In this video, I show you how to use WellSaid for your Adobe Captivate narration.
For several months now, I’ve been using Wellsaid for all my eLearning narration. They’ve asked me to create a video showing fellow eLearning developers how you can use this amazing tool. In this video, I’ll show you how you can recycle your unused clips and improve pronunciation.
Get Wellsaid for your next eLearning project: https://www.wellsaidlabs.com/?via=paul
Get additional help on using WellSaid: https://help.wellsaidlabs.com/pronunciation
I noticed that your fix on the YouTube pronunciation for Ava didn’t seem to work as well for Jeremy – in my opinion.
For all of the time spent tweaking a paragraph to make it sound right, it still seems like it would be faster to have simply recorded it myself.

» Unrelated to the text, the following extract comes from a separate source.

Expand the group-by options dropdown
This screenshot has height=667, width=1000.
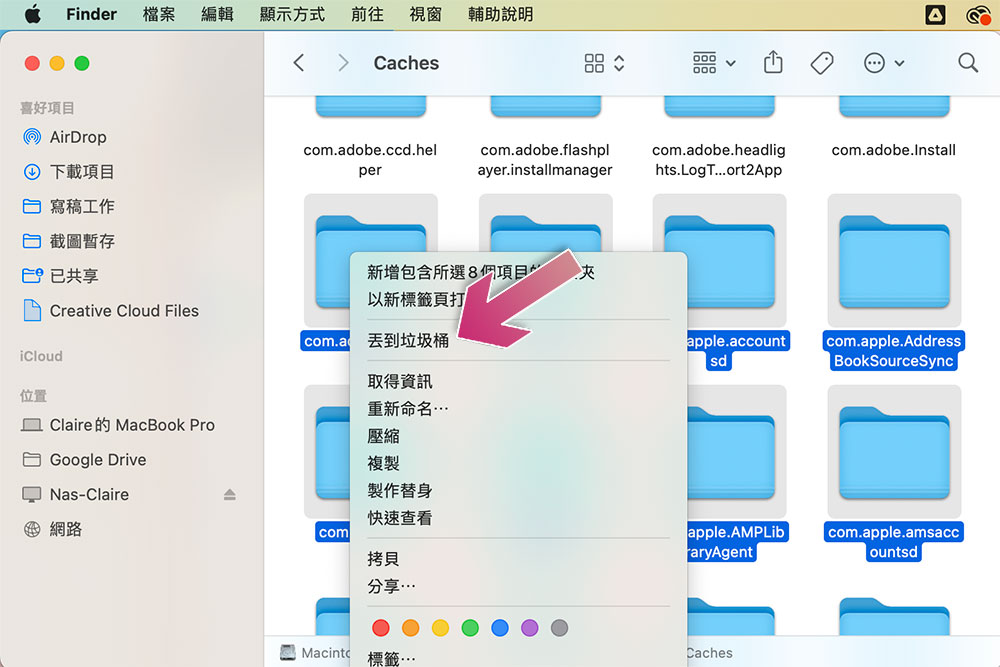(x=714, y=62)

I will admit that text to speech has improved a great deal over the years but you still miss out on the changes in tone, pitch, volume, etc that would convey emotion such as sadness, excitement, anger, or empathy to name a few. It still lacks personality.
I am sure it is just a personal thing as plenty of folks like it and I am sure there are plenty of good use cases for it – but I am not yet sold on the use of text to speech – it is just too big of a big turn off for me.

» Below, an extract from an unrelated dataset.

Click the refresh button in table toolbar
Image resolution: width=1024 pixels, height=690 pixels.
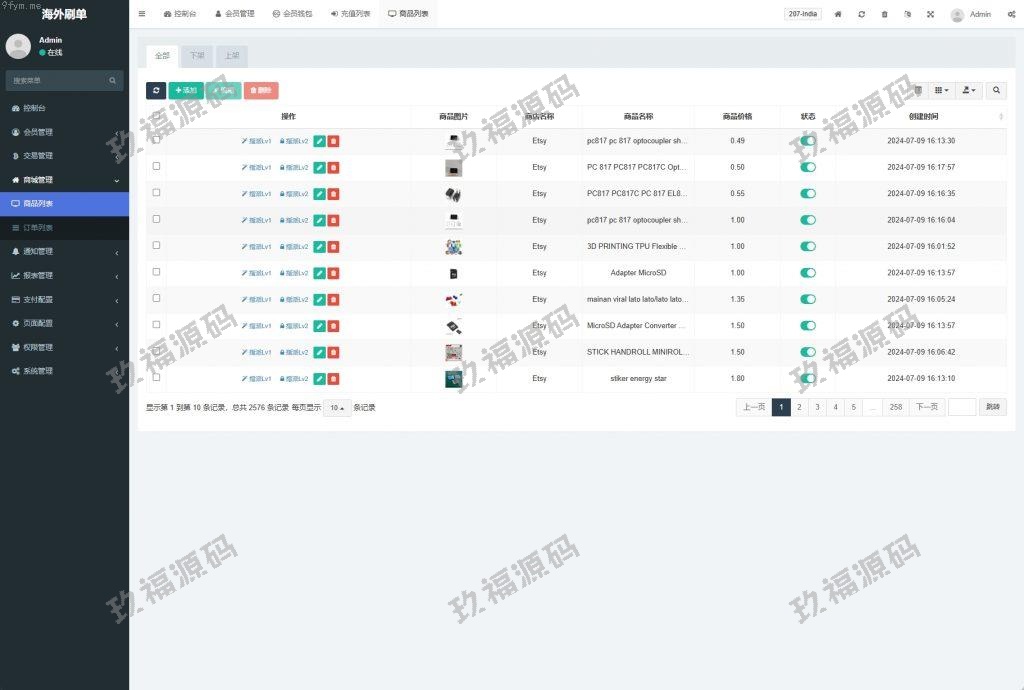(156, 90)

My last employer insisted on text to speech because they wanted the ability to edit the courses six months, a year or more later, without the need to hire me to come back to rerecord those passages. This is where text to speech does make things easier.
One time that same employer did use volunteers from the company to join us in a recording studio to record the audio for a scenario-based elearning course. We wanted different people to play different characters in a story. We had several male and female voices. We ended up going way over budget because one of our “voice actors” couldn’t make his voice sound like he wasn’t simply reading lines off a page. He also had trouble pronouncing a keyword that was used throughout the script. In the end, we had to “fire” him and get the recording studio engineer to record his voice instead. Needless to say, that ended up costing us much more than we had originally expected.
I think there are times when a single voice makes sense and I often do those voices as well. As much as I enjoy a good Monty Python sketch, I’m not very good at doing the female voices, assuming you want the elearning to be taken seriously.
If you have an employer/client that wants the ability to edit the text somewhere down the road – wouldn’t that limit you to what is built-in to Captivate?
Otherwise wouldn’t the folks purchasing the eLearning have to maintain their own subscription to something like WellSaid and have you use it to make their stuff?
It’s okay that it’s not a solution for you. There are plenty of use cases for others as well.
At the time I was a contracted employee for the organization I worked for. I knew there was a point when I wouldn’t be there to update courses and it would be left to other employees to do this. Text to speech is not only consistent but cost-effective at replacing a sentence or two. I wasn’t using my own proprietary software to achieve the voiceovers (I used the Neospeech product included in Captivate at the time). In fact, at the time I was using the organization’s software, not my own.
Consider an overseas agency that has been asked to develop elearning for the North American audience. A North American English narrator may simply not be available at that overseas elearning developer. It’s a great option when things like accents or language get in the way.